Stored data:
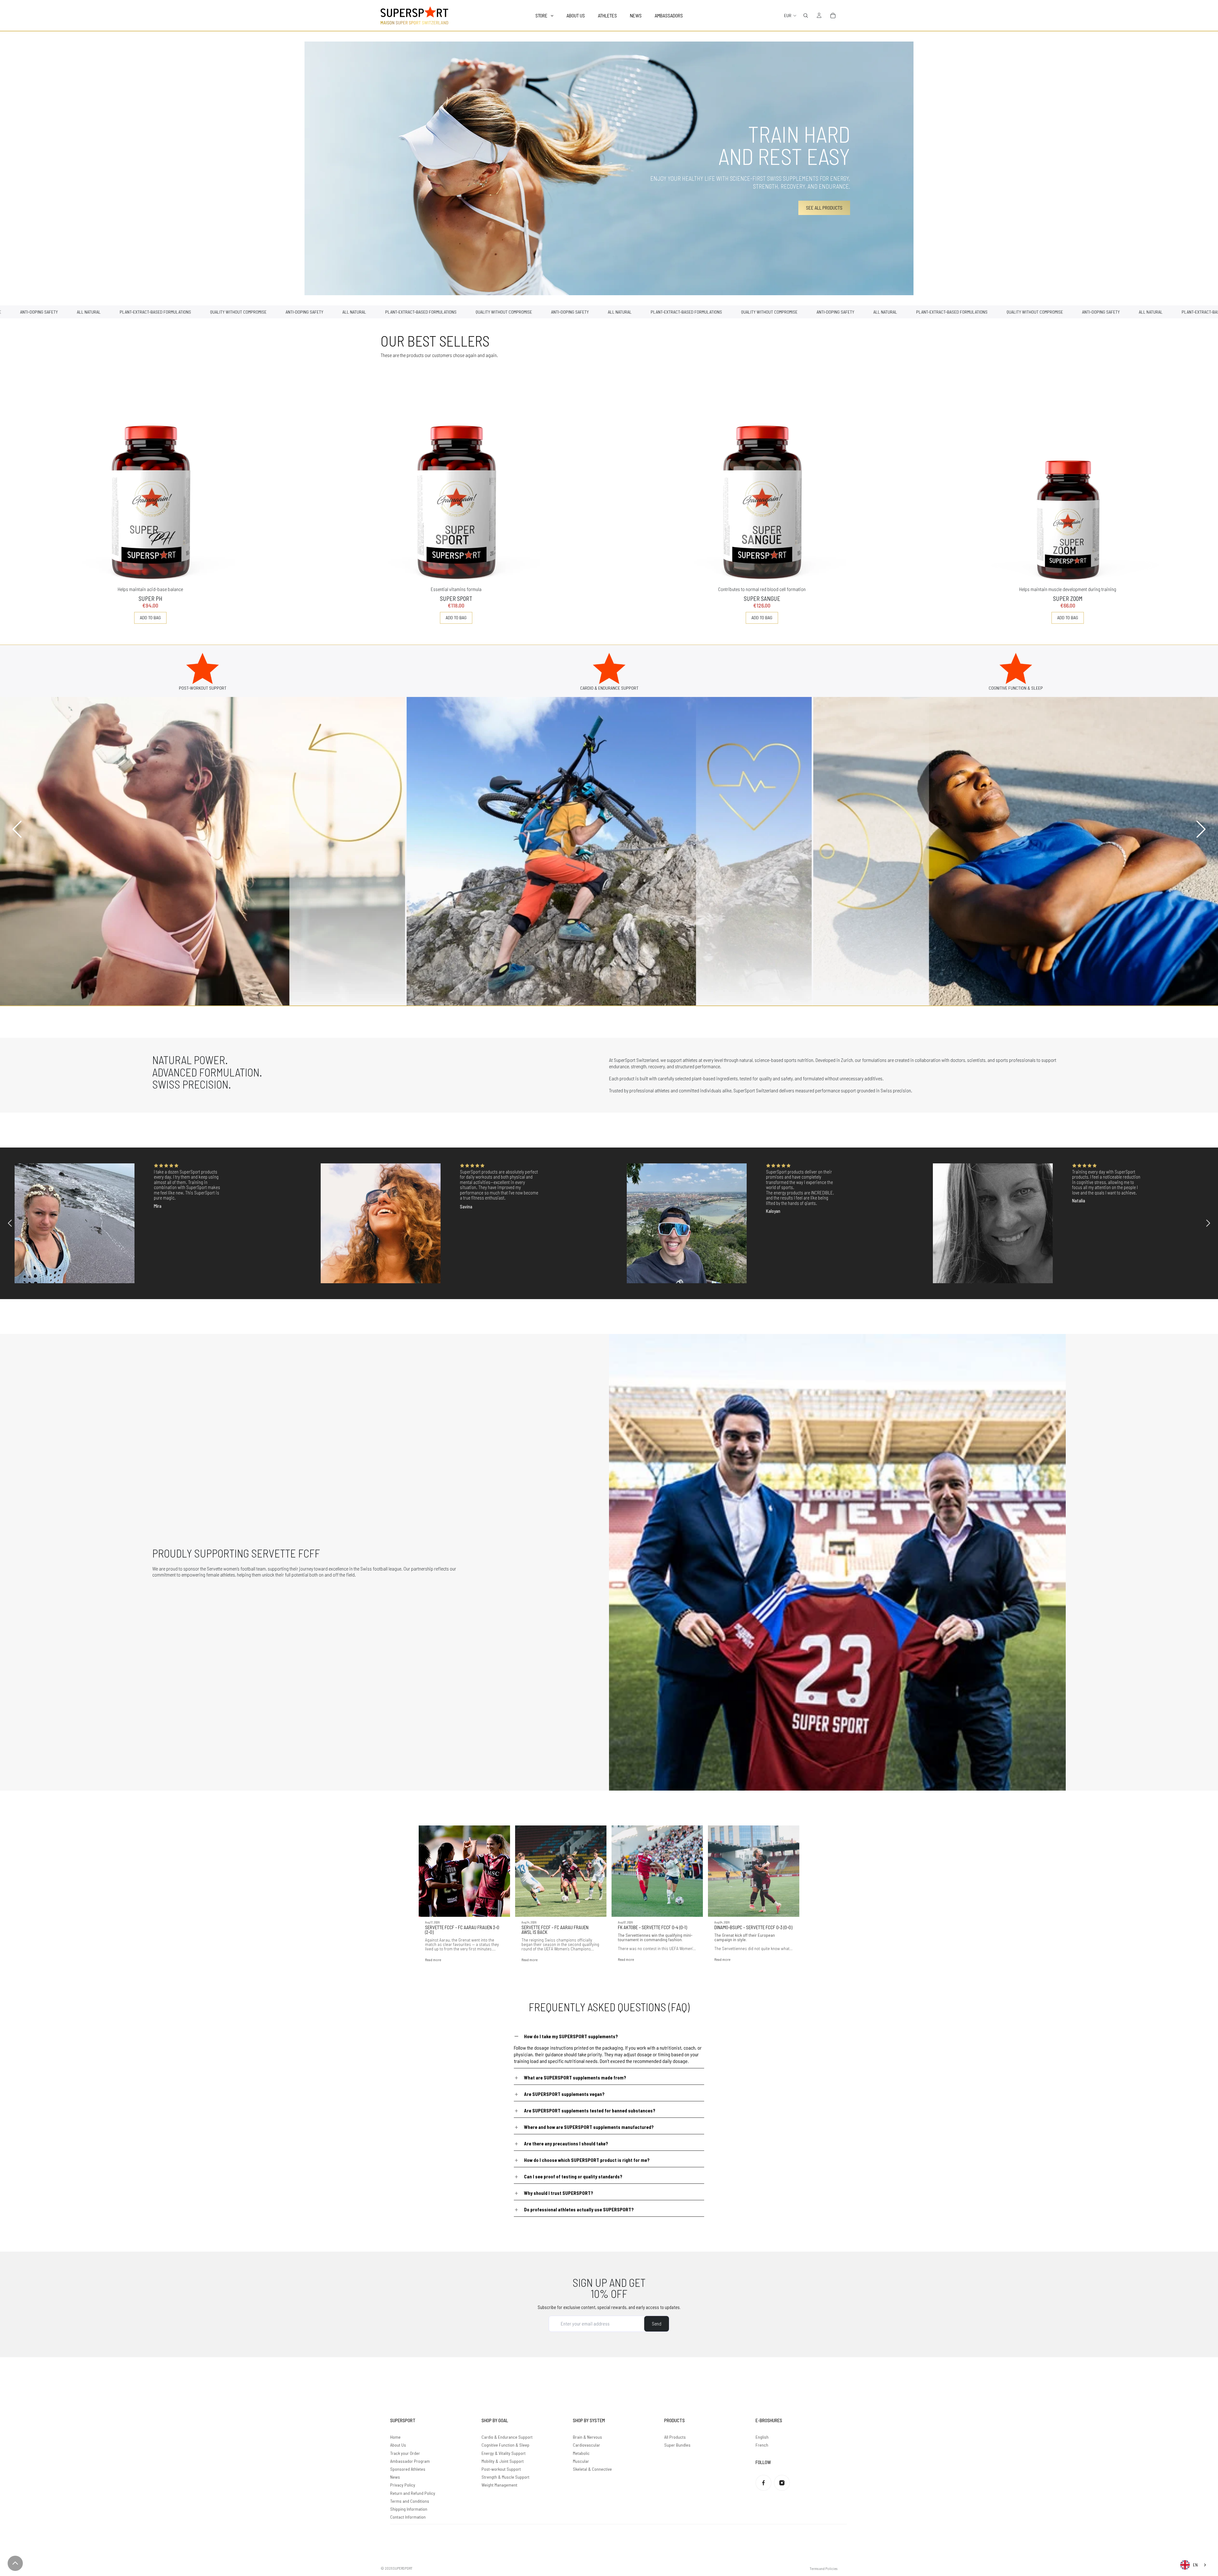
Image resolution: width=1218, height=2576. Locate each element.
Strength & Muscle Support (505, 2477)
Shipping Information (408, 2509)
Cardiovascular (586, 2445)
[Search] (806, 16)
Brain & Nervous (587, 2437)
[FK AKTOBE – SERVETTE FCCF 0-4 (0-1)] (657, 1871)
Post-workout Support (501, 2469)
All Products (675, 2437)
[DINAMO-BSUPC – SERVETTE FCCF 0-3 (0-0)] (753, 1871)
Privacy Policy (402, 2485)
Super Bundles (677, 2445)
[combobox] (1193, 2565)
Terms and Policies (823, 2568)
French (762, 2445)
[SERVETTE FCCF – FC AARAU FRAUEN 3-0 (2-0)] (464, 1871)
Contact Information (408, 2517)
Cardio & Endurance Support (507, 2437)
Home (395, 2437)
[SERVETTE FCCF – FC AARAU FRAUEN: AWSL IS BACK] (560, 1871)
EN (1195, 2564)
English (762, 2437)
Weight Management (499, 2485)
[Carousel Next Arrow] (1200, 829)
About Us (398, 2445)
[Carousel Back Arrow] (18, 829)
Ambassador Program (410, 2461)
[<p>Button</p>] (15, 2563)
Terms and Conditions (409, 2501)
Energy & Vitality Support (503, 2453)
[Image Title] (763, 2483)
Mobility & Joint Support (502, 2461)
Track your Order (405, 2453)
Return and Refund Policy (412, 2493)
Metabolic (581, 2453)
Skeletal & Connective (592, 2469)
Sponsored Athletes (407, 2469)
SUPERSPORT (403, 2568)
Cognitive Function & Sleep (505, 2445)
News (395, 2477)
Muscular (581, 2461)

■ What to produce
The answer should consist of all lines from the records above that hold the word "FRAUEN".

■ Solution to the exercise
[SERVETTE FCCF – FC AARAU FRAUEN 3-0 (2-0)] (464, 1871)
[SERVETTE FCCF – FC AARAU FRAUEN: AWSL IS BACK] (560, 1871)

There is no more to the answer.